Trying to improve efficiency of array formula - excel

I have a SUM array formula that has multiple nested IF statements, making it very inefficient. My formula spans over 500 rows, but here is a simple version of it:
{=SUM(IF(IF(A1:A5>A7:A11,A1:A5,A7:A11)-A13:A17>0,
IF(A1:A5>A7:A11,A1:A5,A7:A11)-A13:A17,0))}
As you can see, the first half of the formula checks where the array is greater than zero, and if they are, it sums those in the second part of the formula.
You will notice that the same IF statement is repeated in there twice, which to me is inefficient, but is the only way I could get the correct answer.
The example data I have is as follows:
Sample Data in spreadsheet http://clients.estatemaster.net/SecureClientSite/Download/TempFiles/example.jpg
The answer should be 350 in this instance using the formula I mentioned above.

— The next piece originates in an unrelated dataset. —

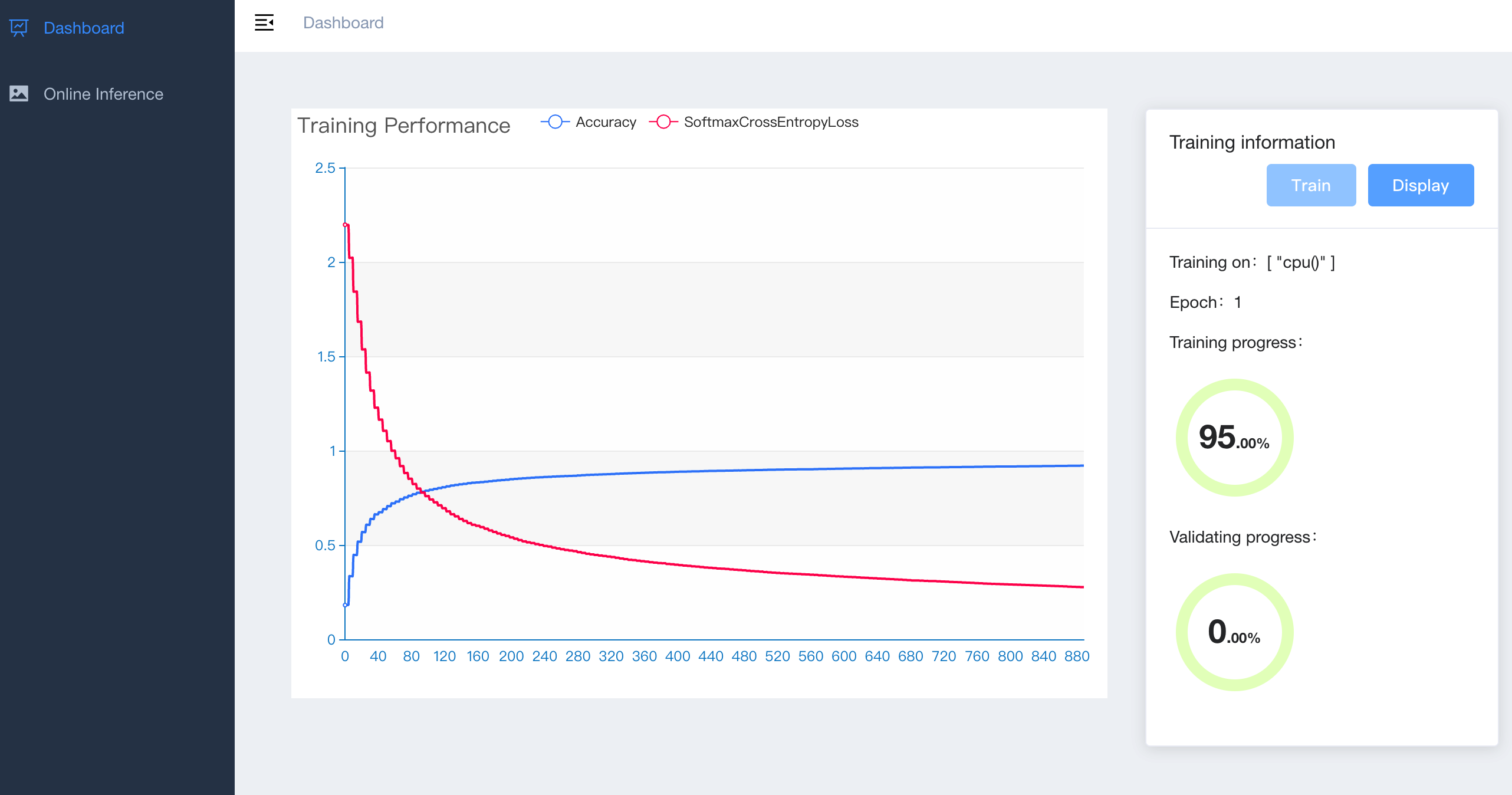Click the Online Inference image icon
Image resolution: width=1512 pixels, height=795 pixels.
(19, 94)
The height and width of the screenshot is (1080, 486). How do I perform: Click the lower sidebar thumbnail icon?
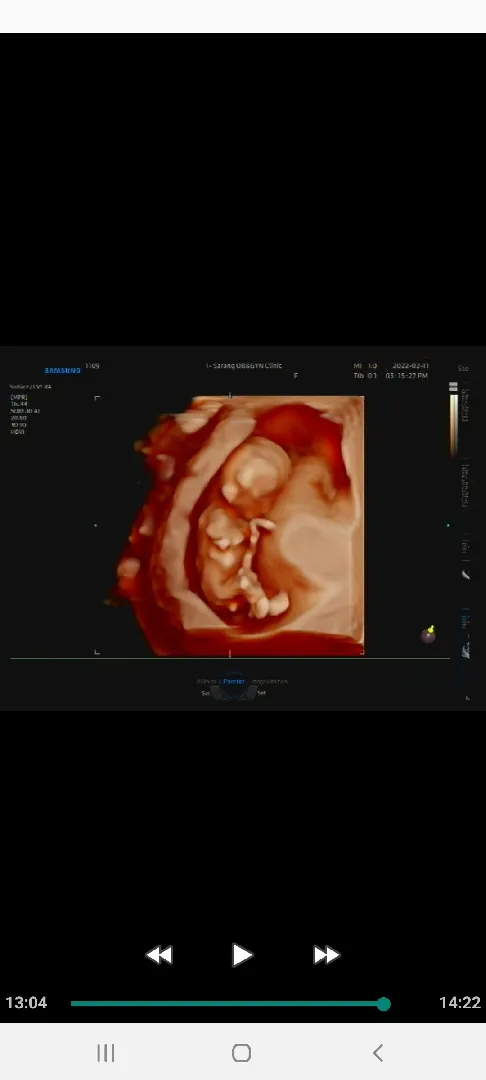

If I tried to put in a MAX statement within the array, therefore removing the test to find where it was greater than zero, so it was like this:
{=SUM(MAX(IF(B2:B6>B8:B12,B2:B6,B8:B12)-B14:B18,0))}
However, it seems like it only calculates the first row of data in each range, and it gave me the wrong answer of 70.
Does anyone know a away that I can reduce the size of the formula or make it more efficient by not needing to repeat an IF statement in there?
UPDATE
Jimmy
The MAX formula you suggested didnt actually work for all scenarios.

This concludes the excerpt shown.